··· Listed entries

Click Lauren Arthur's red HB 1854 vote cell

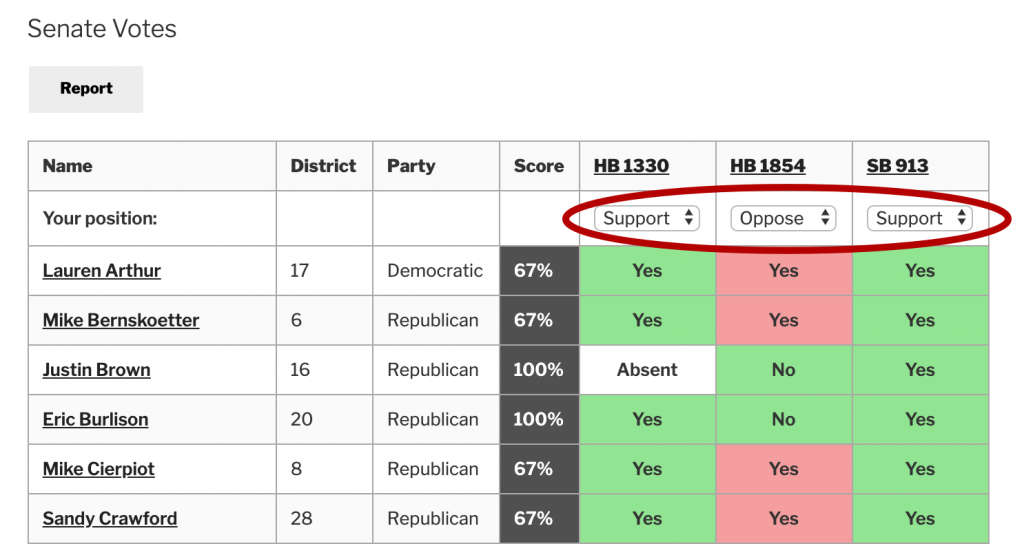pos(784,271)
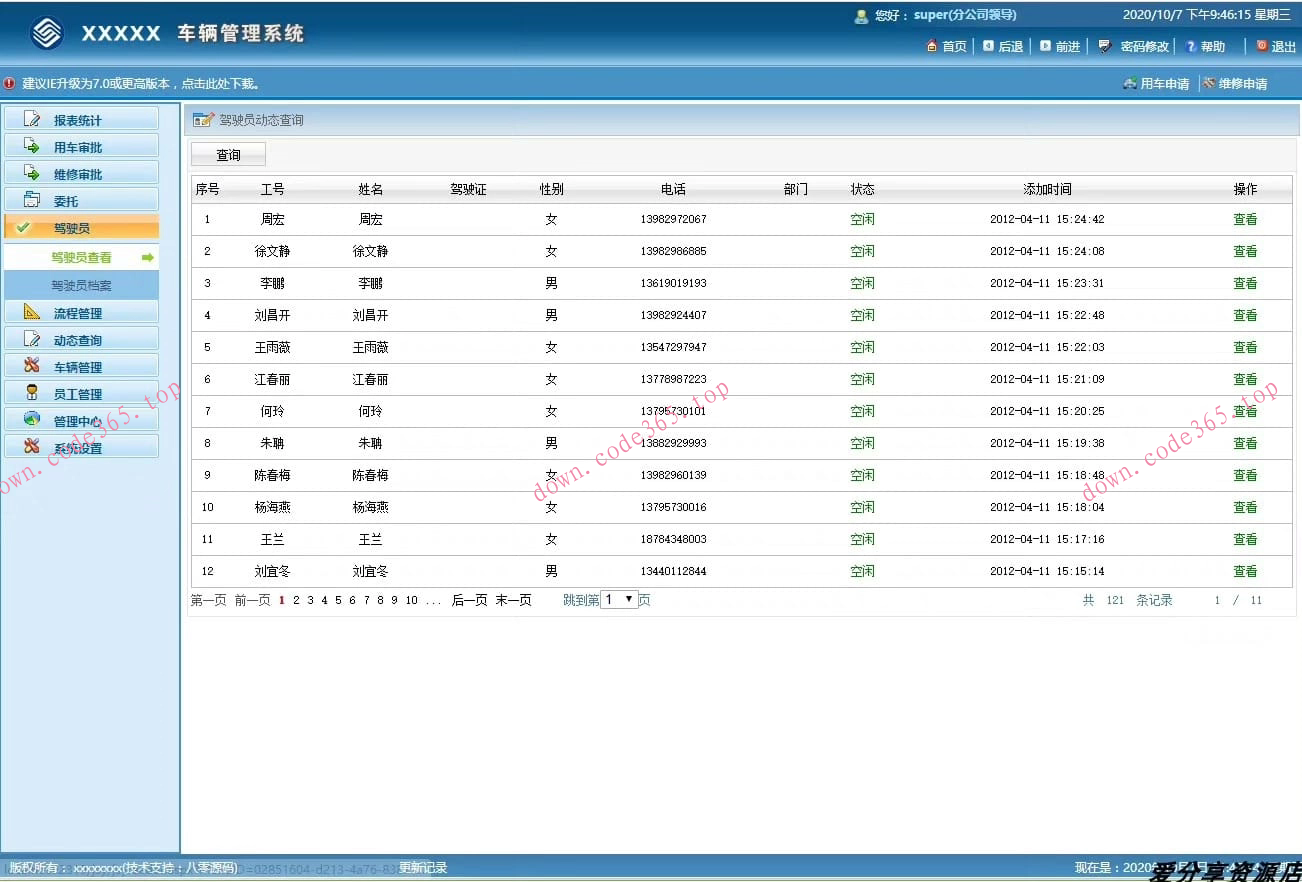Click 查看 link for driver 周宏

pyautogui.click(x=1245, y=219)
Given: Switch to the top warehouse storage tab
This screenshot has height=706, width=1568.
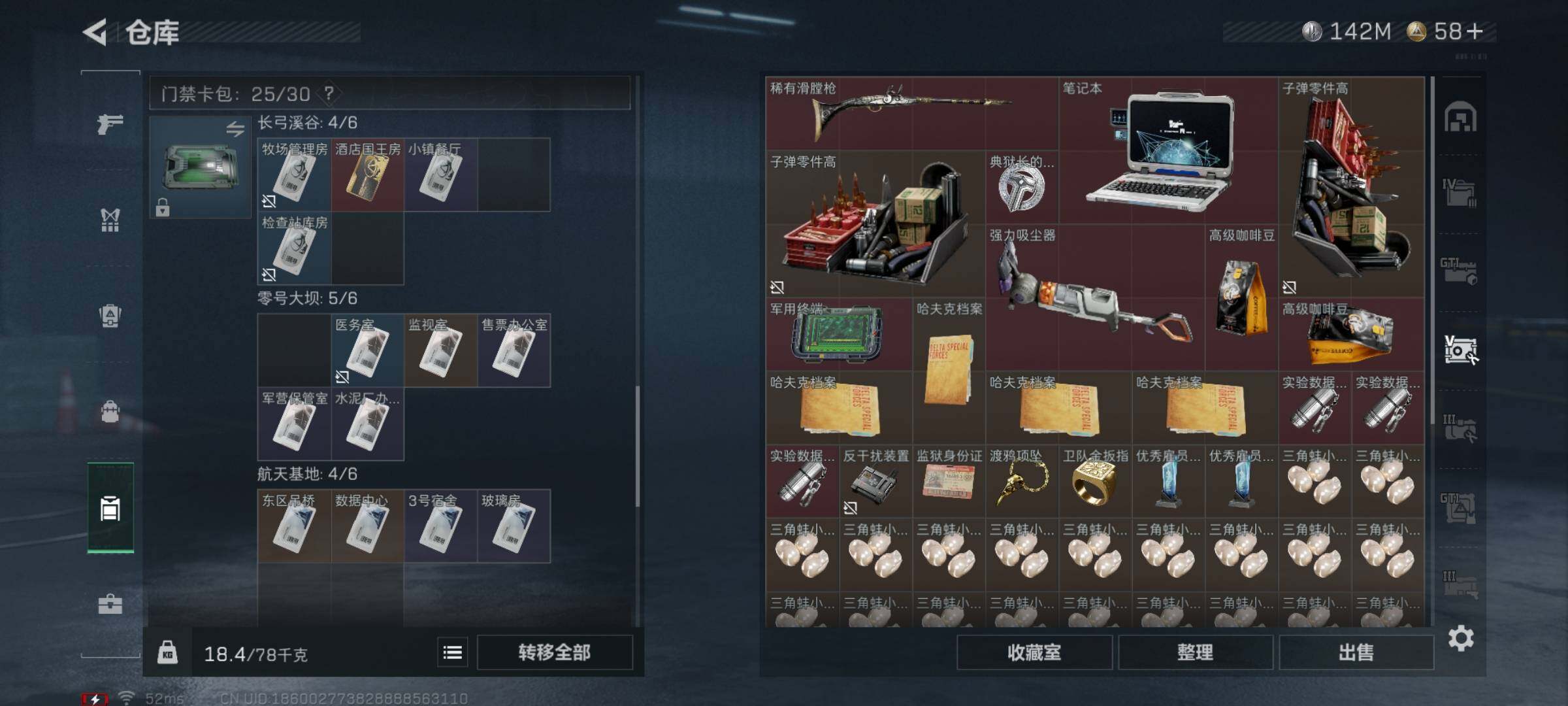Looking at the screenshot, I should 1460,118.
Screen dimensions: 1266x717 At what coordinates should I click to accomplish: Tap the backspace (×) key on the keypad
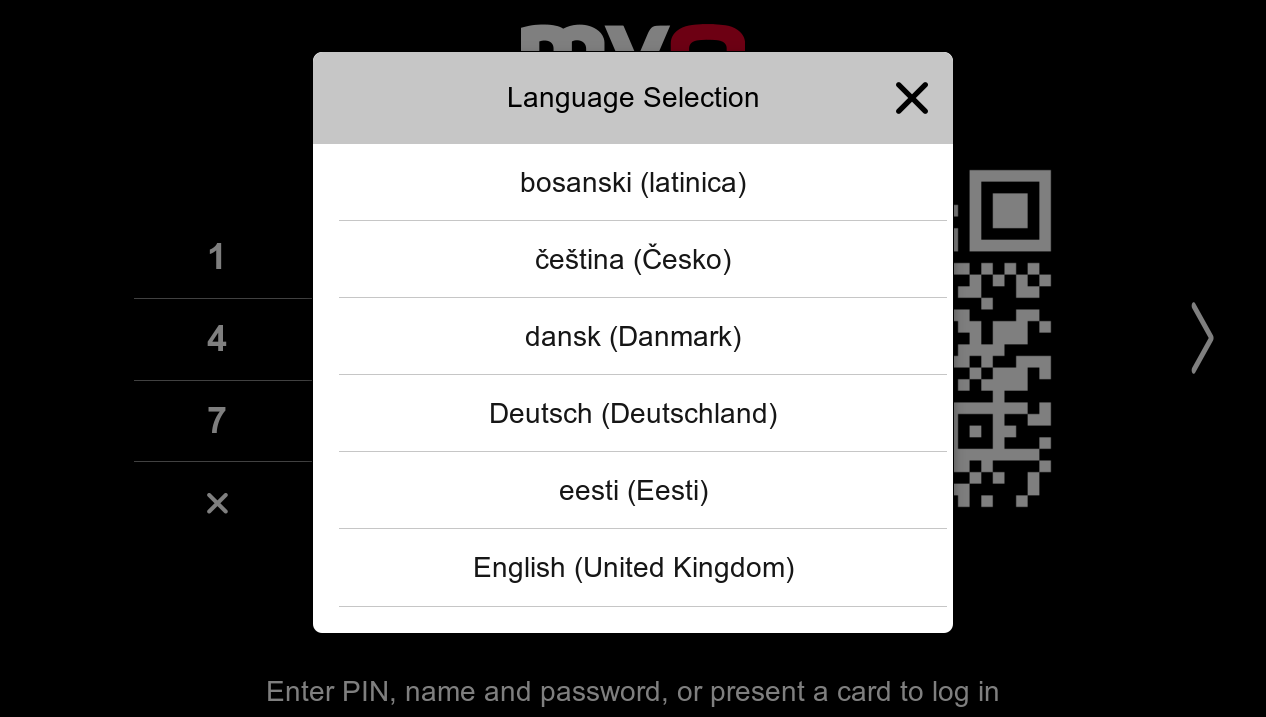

······
··· Listed entries

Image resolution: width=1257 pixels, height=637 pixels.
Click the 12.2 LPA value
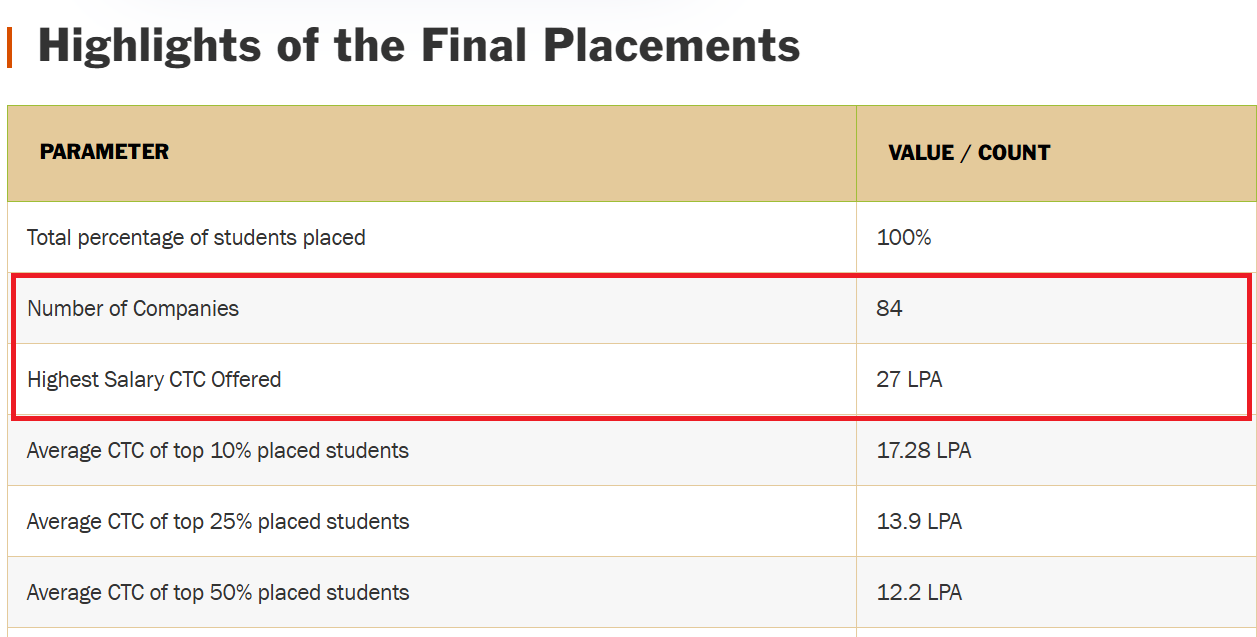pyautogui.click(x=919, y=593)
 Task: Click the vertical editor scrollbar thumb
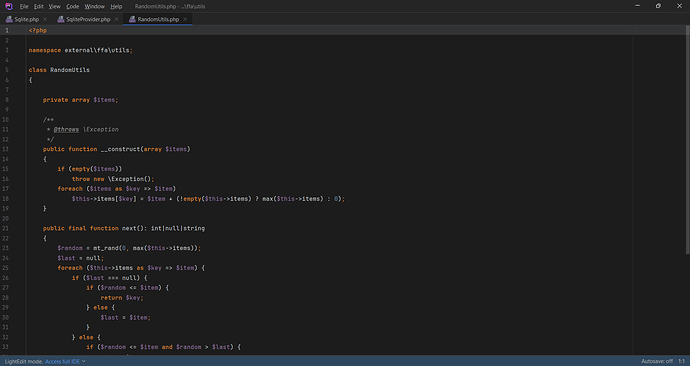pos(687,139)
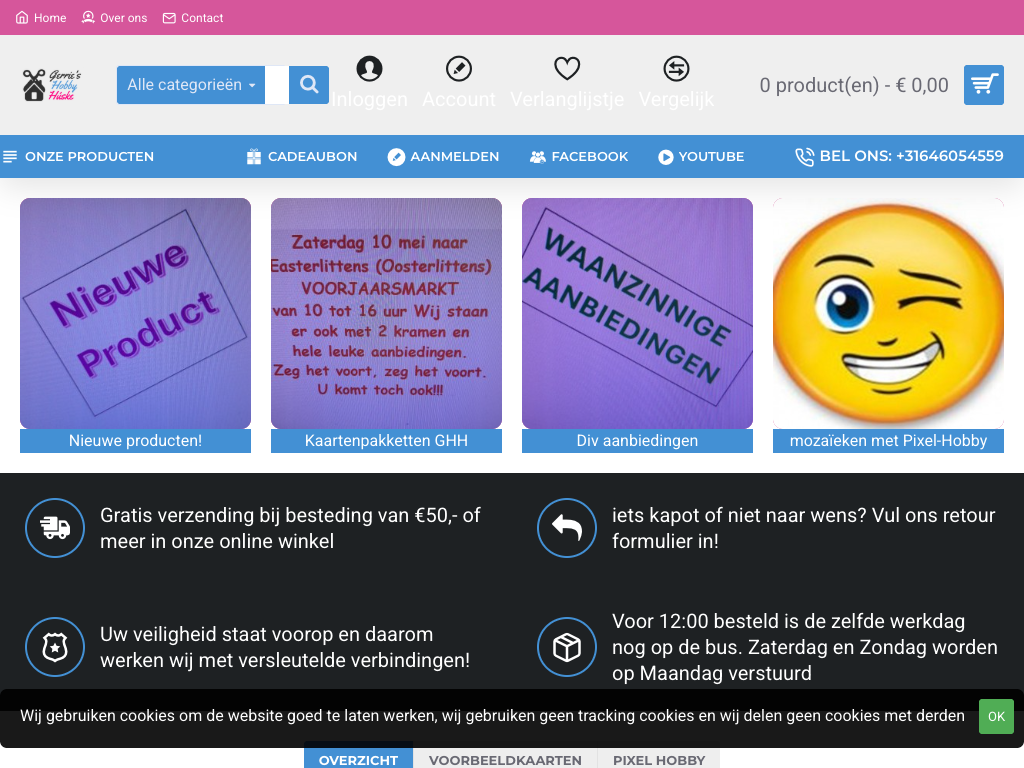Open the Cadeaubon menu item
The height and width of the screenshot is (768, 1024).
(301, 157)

······

Having found the line with "Given: Switch to" and the line with "Screen dimensions: 1266x717" in the material above, write out exactly those two and every line between, leaving the pictures out.

**Result of the exercise:**
Given: Switch to the top warehouse storage tab
This screenshot has height=706, width=1568.
Looking at the screenshot, I should 1460,118.
Screen dimensions: 1266x717 At what coordinates should I click to accomplish: Tap the backspace (×) key on the keypad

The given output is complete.